History

United States
- Name: Vagrant
- Owner: Harold Stirling Vanderbilt
- Builder: Bath Iron Works
- Laid down: 9 January 1941
- Launched: 24 May 1941
- In service: 13 September 1941

History

United States
- Name: Vagrant
- Owner: United States Navy
- Acquired: 23 March 1942
- Commissioned: 9 May 1942
- In service: 23 March 1942
- Stricken: 1 September 1945

= USS Vagrant =

Yacht that served in the United States Navy

USS Vagrant (PYc-30) was a yacht which served as a patrol craft in the United States Navy during World War II.

==Construction==
Vagrant, a steel-hulled, single-screw yacht, was laid down on 9 January 1941 at Bath Iron Works in Maine. She was launched on 24 May 1941 and was delivered to her owner, railroad executive, yachtsman and socialite Harold Stirling Vanderbilt, on 13 September 1941.

==US Navy service==
The US Navy acquired Vagrant on 23 March 1942 for use as a district patrol craft.

Although initially designated as the unnamed YP-258, the yacht was reclassified as a coastal patrol vessel and given the hull number PYc-30 on 2 April 1942. An order dated 8 April 1942, authorized the retention of the name Vagrant. Fitted out at City Island in the Bronx, by the Robert Jacob, Inc. boatyard, Vagrant was commissioned on 9 May 1942.

After shakedown out of New London, Connecticut and Boston, Massachusetts, Vagrant arrived at Newport, R.I., on 11 August 1942 for special duty under the orders of the Commander, Eastern Sea Frontier.
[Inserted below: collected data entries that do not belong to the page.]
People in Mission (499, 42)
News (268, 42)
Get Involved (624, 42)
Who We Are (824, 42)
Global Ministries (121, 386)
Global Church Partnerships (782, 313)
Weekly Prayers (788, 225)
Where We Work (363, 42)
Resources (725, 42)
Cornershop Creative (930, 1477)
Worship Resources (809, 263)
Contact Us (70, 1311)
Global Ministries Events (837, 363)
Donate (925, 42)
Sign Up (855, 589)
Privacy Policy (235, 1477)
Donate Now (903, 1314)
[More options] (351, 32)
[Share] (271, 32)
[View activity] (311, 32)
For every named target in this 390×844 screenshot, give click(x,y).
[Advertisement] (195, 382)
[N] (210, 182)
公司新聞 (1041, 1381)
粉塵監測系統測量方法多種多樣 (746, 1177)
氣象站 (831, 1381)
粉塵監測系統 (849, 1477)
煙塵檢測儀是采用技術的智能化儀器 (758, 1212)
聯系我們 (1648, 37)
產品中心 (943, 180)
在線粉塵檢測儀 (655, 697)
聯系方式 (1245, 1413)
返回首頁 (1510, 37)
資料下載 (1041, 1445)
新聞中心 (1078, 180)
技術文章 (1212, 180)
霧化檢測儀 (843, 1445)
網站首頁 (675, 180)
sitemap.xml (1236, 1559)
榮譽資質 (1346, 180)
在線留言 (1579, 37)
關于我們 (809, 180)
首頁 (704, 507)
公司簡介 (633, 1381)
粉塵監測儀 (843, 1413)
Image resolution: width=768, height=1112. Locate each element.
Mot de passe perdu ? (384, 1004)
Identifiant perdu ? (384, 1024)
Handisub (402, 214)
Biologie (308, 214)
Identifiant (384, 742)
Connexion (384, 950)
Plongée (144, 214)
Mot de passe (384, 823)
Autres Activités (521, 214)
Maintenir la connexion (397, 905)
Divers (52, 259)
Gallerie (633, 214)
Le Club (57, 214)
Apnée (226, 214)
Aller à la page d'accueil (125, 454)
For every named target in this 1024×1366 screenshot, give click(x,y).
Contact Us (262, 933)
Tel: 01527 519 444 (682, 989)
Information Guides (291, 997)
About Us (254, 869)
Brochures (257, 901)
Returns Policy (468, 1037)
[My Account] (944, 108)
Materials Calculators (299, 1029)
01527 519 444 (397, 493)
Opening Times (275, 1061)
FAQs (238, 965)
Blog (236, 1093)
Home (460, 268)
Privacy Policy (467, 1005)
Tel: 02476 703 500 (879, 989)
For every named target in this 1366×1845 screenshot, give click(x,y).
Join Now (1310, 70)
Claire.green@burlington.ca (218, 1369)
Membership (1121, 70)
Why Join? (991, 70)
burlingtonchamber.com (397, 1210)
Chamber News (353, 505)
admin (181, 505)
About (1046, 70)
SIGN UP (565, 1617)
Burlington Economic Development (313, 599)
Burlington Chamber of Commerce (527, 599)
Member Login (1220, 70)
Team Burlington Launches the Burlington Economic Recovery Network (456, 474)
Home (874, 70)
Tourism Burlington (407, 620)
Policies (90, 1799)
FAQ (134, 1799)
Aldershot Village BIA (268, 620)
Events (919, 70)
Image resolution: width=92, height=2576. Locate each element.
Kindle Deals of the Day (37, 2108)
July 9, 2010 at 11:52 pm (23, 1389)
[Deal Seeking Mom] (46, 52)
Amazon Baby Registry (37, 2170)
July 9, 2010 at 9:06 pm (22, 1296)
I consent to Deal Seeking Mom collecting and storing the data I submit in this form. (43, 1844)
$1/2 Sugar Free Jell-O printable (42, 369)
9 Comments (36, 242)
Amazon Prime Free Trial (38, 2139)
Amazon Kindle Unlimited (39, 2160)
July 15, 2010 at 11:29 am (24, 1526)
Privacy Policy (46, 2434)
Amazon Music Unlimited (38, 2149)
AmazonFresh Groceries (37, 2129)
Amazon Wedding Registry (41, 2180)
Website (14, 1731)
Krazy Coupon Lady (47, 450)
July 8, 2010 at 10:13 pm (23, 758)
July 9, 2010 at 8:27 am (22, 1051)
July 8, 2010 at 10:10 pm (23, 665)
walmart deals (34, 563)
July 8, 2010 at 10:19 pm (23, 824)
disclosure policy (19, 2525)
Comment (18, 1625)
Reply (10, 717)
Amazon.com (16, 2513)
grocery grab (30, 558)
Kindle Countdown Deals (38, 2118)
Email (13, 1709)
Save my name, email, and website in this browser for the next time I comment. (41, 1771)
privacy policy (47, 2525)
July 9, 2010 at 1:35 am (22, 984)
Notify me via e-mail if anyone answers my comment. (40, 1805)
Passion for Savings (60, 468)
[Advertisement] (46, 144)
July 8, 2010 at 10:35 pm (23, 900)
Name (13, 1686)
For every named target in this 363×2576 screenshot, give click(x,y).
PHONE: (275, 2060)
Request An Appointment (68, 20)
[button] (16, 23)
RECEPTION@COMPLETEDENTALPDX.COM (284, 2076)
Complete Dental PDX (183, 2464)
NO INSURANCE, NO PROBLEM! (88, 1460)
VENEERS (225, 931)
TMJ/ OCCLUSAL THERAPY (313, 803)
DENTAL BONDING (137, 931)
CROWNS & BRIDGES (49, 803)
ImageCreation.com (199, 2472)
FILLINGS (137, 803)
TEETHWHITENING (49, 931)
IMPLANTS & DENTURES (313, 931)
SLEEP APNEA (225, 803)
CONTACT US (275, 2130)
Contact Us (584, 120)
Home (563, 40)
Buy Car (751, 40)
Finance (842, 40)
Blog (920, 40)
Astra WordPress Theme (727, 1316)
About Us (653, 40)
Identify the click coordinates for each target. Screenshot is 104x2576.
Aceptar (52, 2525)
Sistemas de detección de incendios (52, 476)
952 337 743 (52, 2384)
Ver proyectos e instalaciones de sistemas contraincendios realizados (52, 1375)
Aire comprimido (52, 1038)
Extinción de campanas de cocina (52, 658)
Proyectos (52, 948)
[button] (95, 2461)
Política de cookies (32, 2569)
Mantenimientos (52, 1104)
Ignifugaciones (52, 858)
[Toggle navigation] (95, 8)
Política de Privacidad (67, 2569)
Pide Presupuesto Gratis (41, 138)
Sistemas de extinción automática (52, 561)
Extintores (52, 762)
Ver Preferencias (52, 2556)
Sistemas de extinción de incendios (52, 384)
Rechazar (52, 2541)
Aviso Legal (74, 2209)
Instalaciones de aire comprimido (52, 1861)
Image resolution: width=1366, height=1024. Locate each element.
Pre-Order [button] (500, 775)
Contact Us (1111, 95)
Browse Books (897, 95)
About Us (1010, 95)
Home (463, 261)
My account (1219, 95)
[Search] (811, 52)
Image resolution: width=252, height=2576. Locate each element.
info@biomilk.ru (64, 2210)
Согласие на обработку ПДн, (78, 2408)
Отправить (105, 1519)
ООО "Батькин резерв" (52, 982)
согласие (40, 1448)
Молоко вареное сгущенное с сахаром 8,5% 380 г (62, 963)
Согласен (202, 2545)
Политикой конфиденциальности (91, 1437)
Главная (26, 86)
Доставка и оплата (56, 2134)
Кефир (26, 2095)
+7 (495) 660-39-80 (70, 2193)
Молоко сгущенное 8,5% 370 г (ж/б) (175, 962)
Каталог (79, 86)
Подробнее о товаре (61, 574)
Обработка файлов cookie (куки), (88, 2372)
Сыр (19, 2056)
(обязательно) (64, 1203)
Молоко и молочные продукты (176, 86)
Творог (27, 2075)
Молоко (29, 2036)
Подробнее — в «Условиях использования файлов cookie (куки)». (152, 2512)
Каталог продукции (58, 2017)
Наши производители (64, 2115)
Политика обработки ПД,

Successively transferred to the 1st and 3d Naval Districts for local operations in a patrol and training capacity, Vagrant was decommissioned and placed "in service" on 29 December 1943. She performed training duties with the 3d Naval District for the remainder of the war.

On 30 May 1945, the Commandant of the 3rd Naval District, authorized Vagrant to be inactivated, preparatory to her turnover to the War Shipping Administration (WSA). Placed "out of service" and laid up on 6 August, Vagrant was struck from the Navy list on 1 September and transferred to the WSA on 14 December.

==Post war==
After return to her pre-war owner, Harold S. Vanderbilt, Vagrant changed hands in about 1949 when she was acquired by Ralph C. Allen of Oyster Bay, New York. Subsequently, picked up by the Orion Shipping and Trading Co., Vagrant remained on the Lloyd's Register of Yachts until 1947, when her named disappeared from the lists. She was known to be operating under the Liberian flag in 1955. Her history after that date is uncertain.

In 1977, the ship allegedly stranded on the island of Gran Canaria. It was later acquired by João Bartolomeu Faria, who brought it to the island of Madeira in 1979. Despite initially only wanting to restore it so that it could be used to sail again, Faria ended up transforming the vessel into a restaurant, removing it from the sea, and jointly creating a mini marina serving as part of the restoration complex.

With the storm of February 20, 2010, the Regional Government of Madeira decided to renovate the entire area surrounding the vessel in order to create more green spaces, making it impossible for Vagrant to continue in the place where it was located.
Despite the owner's objections, the Madeiran authorities managed to remove the boat, which was stabilized on land. After re-entering the water, the boat was towed to the port of Caniçal, with the aim of later being sunk and transformed into an artificial reef off the coast of Madeira.

In December 2013, with a storm that hit the south coast of Madeira, the yacht ended up sinking in Caniçal Bay and has remained there ever since.